Despite the independence of central banks, there’s no getting politics out of monetary policy.
In Australia, the best inflation report in more than two years for the December quarter is now widely tipped to prompt the Reserve Bank’s final board meeting in mid-February to cut interest rates. But it is fundamentally caught up in the politics of the coming election. A failure to cut rates will be interpreted, rightly or wrongly, as a political act, one against the interests of the Labor government. That will have potentially grave implications for the central bank’s independence.
If we don’t want to go down the US route — where a populist leader comes to power decrying central bank independence and demanding political control in order to push down interest rates — the RBA must avoid any suggestion it is either partisan or so narrowly ideologically fixated that it refuses to accept clear evidence that inflation is now normalising.
Underlying inflation fell to an annual 3.2% in the December quarter from 3.6% in the previous quarter, and the headline rate dropped to 2.4% from 2.8%. The headline rate is now well within the RBA’s target range for inflation of 2-3% “over time”, and well below headline inflation in the US –2.9% — where the Federal Reserve has been cutting rates for months.
The measure of core inflation, the trimmed mean, increased by just 0.5% in the December quarter, the smallest rise since mid-2021. The RBA is now all out of excuses not to start reducing its economically damaging and ill-considered attack on households. But then, it was out of excuses in December and still stolidly refused to consider a cut.
The intersection of politics and monetary policy has also been on show in America, where the Federal Reserve brought its current program of rate cuts — once expected to extend well into 2025 — to a halt in the face of the chaos of the mad king’s court. Despite Trump’s ranting for interest rate cuts (not just in the US, but globally), a rate cut overnight while US inflation remains above the Federal Reserve’s target might have panicked markets as evidence the US economy was in trouble under an erratic new administration. Instead, markets were flat as investors worked out that interest rates might be on hold for a while — and that neither cuts nor rises were off the table for 2025.

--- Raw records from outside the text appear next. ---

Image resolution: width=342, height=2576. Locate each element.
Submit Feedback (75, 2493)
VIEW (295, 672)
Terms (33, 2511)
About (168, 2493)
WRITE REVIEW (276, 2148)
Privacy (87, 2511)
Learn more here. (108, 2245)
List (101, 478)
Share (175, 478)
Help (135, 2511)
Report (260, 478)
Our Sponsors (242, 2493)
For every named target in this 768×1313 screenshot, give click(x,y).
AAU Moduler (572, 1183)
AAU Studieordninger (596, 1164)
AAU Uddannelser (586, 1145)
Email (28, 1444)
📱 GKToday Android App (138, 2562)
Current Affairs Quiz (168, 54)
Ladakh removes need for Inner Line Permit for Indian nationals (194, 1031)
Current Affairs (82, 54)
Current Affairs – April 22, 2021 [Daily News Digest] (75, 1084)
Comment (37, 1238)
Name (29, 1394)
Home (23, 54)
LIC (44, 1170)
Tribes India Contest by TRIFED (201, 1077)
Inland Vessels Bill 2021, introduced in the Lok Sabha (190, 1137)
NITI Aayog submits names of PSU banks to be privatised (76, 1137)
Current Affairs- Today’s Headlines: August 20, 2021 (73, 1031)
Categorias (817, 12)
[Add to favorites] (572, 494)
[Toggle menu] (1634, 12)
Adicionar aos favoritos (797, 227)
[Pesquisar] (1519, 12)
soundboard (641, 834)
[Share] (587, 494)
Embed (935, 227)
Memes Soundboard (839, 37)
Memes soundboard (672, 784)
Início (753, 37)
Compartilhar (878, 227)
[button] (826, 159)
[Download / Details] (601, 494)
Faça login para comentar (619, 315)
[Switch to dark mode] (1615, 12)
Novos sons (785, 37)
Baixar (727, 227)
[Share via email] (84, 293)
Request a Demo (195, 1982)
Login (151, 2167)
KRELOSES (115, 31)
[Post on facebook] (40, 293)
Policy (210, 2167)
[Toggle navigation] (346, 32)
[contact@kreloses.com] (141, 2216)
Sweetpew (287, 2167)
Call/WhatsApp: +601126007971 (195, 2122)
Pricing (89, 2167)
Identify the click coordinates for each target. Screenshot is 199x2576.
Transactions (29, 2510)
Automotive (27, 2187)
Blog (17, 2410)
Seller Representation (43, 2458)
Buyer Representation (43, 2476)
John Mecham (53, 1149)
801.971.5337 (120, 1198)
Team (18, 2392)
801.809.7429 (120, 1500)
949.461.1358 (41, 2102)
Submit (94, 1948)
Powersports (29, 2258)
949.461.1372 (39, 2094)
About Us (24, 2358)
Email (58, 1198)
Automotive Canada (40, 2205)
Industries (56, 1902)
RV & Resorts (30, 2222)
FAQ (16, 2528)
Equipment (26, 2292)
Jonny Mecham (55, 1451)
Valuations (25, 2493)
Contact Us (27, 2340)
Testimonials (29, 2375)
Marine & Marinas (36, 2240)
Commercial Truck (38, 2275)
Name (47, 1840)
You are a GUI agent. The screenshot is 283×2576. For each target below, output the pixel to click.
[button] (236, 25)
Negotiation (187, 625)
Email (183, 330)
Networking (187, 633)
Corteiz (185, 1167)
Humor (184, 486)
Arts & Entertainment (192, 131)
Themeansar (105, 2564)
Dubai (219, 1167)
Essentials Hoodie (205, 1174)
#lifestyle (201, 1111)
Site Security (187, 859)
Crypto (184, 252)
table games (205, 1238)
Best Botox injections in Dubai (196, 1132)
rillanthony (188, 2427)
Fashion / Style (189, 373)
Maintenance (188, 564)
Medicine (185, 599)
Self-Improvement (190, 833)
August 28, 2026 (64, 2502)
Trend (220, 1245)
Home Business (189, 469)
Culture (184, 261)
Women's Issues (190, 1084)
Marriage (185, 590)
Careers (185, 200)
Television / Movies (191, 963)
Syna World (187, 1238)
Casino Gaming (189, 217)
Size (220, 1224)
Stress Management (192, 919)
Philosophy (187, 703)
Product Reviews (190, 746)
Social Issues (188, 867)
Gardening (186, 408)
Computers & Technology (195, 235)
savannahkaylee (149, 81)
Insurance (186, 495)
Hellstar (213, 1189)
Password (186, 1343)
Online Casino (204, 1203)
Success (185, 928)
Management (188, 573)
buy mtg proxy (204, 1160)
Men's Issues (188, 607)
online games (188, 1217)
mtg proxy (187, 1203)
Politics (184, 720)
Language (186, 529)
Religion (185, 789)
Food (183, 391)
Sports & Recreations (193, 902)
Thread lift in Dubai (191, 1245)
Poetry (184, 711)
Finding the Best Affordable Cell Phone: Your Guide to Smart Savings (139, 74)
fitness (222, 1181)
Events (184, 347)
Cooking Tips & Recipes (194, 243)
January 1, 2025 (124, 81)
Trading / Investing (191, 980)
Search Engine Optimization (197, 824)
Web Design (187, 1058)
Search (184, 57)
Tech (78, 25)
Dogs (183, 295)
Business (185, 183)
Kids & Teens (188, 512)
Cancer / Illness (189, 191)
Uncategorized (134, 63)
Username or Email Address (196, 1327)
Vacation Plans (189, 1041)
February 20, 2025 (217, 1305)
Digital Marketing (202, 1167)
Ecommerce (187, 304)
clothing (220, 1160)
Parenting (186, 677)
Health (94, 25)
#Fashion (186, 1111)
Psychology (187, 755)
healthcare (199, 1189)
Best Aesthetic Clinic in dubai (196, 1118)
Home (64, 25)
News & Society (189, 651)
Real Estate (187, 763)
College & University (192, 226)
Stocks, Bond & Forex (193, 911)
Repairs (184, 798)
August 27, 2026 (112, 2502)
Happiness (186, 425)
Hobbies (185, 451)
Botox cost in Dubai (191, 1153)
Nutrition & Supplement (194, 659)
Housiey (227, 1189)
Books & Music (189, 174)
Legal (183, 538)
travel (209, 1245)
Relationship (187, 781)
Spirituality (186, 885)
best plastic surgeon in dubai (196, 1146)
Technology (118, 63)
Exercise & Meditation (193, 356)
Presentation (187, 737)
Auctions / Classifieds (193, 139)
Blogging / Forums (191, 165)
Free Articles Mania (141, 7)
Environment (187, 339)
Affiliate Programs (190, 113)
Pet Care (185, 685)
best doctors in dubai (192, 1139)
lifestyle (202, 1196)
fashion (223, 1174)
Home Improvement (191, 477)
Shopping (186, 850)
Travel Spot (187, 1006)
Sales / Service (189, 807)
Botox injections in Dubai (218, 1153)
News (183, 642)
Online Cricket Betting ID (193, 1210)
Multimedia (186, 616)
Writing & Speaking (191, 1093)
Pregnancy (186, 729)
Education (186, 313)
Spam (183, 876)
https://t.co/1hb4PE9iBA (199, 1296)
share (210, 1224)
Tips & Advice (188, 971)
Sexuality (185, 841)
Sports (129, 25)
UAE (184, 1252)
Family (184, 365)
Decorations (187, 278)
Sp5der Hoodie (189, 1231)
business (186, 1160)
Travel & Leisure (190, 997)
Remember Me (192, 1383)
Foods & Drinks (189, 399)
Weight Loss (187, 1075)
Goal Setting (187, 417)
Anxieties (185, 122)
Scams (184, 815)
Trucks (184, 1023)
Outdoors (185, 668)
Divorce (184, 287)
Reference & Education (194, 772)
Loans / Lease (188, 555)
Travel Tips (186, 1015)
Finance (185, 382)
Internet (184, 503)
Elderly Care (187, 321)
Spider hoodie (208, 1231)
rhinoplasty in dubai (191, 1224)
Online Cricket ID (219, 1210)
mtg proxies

Trump’s much-hyped but yet-to-be-delivered tariffs — even under a program of slow escalation, as proposed by new Treasury Secretary Scott Bessent — will be inflationary. His administration, however, also risks slamming the US economy into a wall with ham-fisted measures like the anti-woke freeze in government payments revealed on Tuesday, which blew up in Trump’s face and forced the administration into a backdown. Turns out the war on woke will have to be put on hold to make sure it doesn’t harm state governments and 90 million users of Medicaid.
Along with the impact of the DeepSeek revelation and its potential negative impact on AI and energy investment, it all amounts to a period of significant uncertainty for the US economy, requiring a “steady as she goes” approach from the Fed, regardless of how much Trump demands the waves roll back.
Significantly, the Fed’s post-meeting statement dropped a reference from its December statement that inflation “has made progress toward” the 2% inflation goal — which immediately saw some economists trim their rate cut forecasts for the year. “The unemployment rate has stabilised at a low level in recent months, and labour market conditions remain solid,” the new paragraphs read. “Inflation remains somewhat elevated” and the economy “has continued to expand at a solid pace”.
Chair Jerome Powell also made the key point in his media briefing that the solid labour market has not been a significant source of inflationary pressure. We’re not the only country where a wage-price spiral — beloved by right-wing economists — hasn’t appeared.
It should be remembered that the Fed beginning to cut interest rates before the November election didn’t do anything to help the Democrats, and a rate cut here may not do much to help Labor — although interest rates have much less impact on US homeowners than in Australia, where variable mortgage rates are the norm. But a failure to cut will do enormous damage to the Reserve Bank.